## WORK REQUIRED
Omit the pictures and reproduce the rest of the listing exactly.

————

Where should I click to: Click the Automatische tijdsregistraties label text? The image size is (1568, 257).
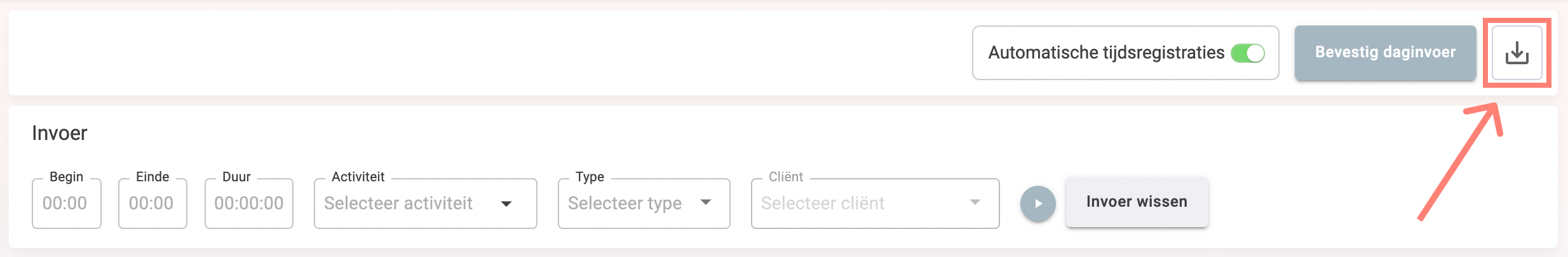1106,53
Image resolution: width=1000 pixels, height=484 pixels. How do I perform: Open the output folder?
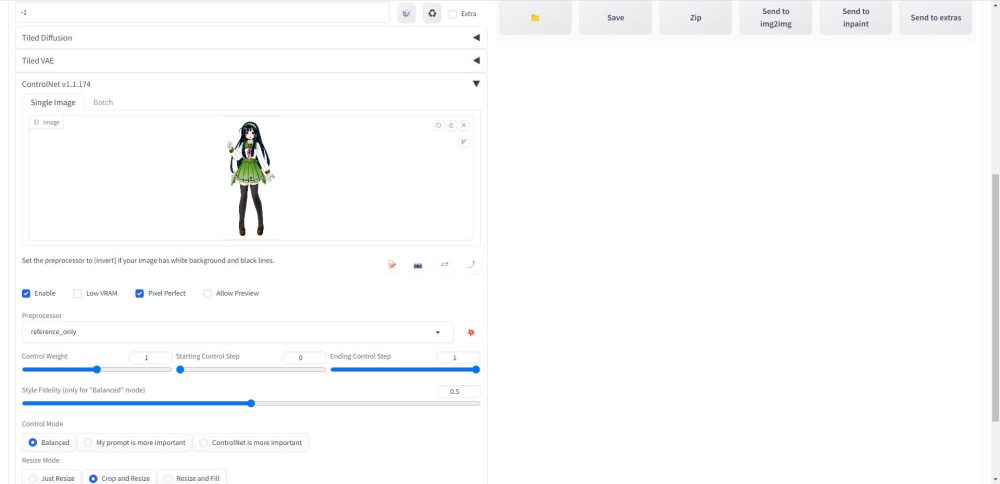535,18
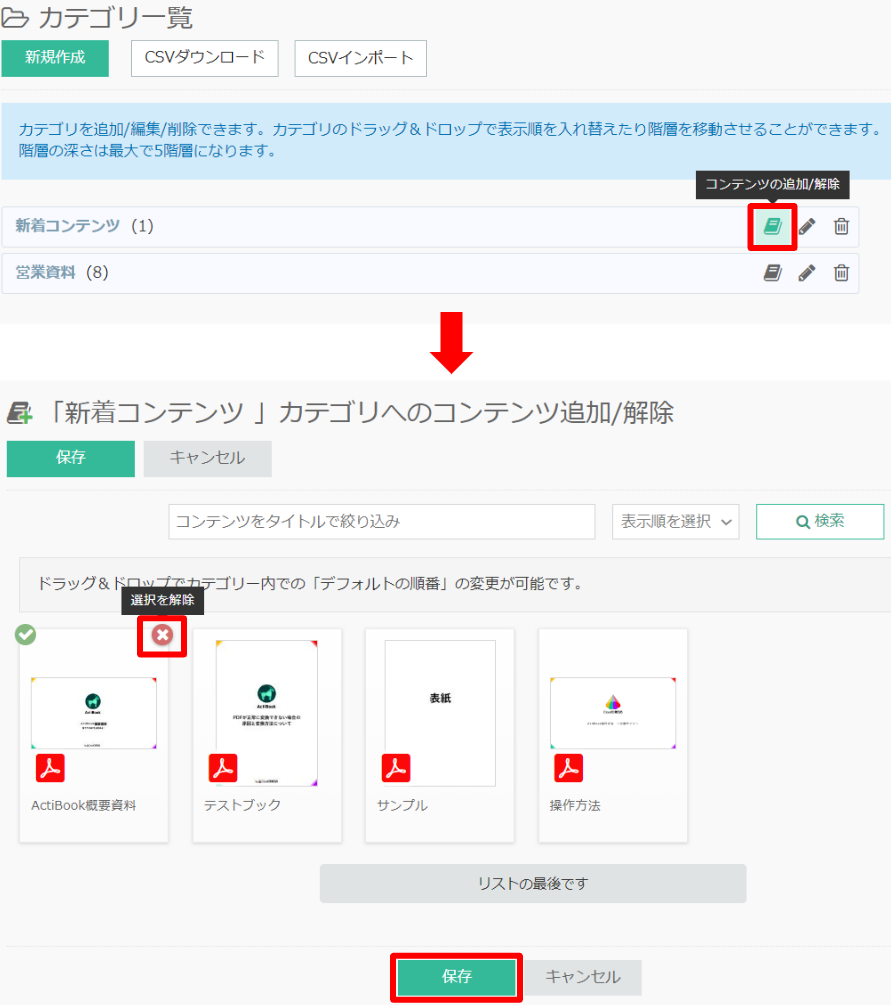891x1005 pixels.
Task: Click the CSVダウンロード button
Action: (204, 58)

————

## WORKED SOLUTION
Where should I click to: Click the Automatische tijdsregistraties label text? The image size is (1568, 257).
1106,53
Image resolution: width=1000 pixels, height=484 pixels. How do I perform: Open the output folder?
535,18
891x1005 pixels.
Task: Click the CSVダウンロード button
Action: (204, 58)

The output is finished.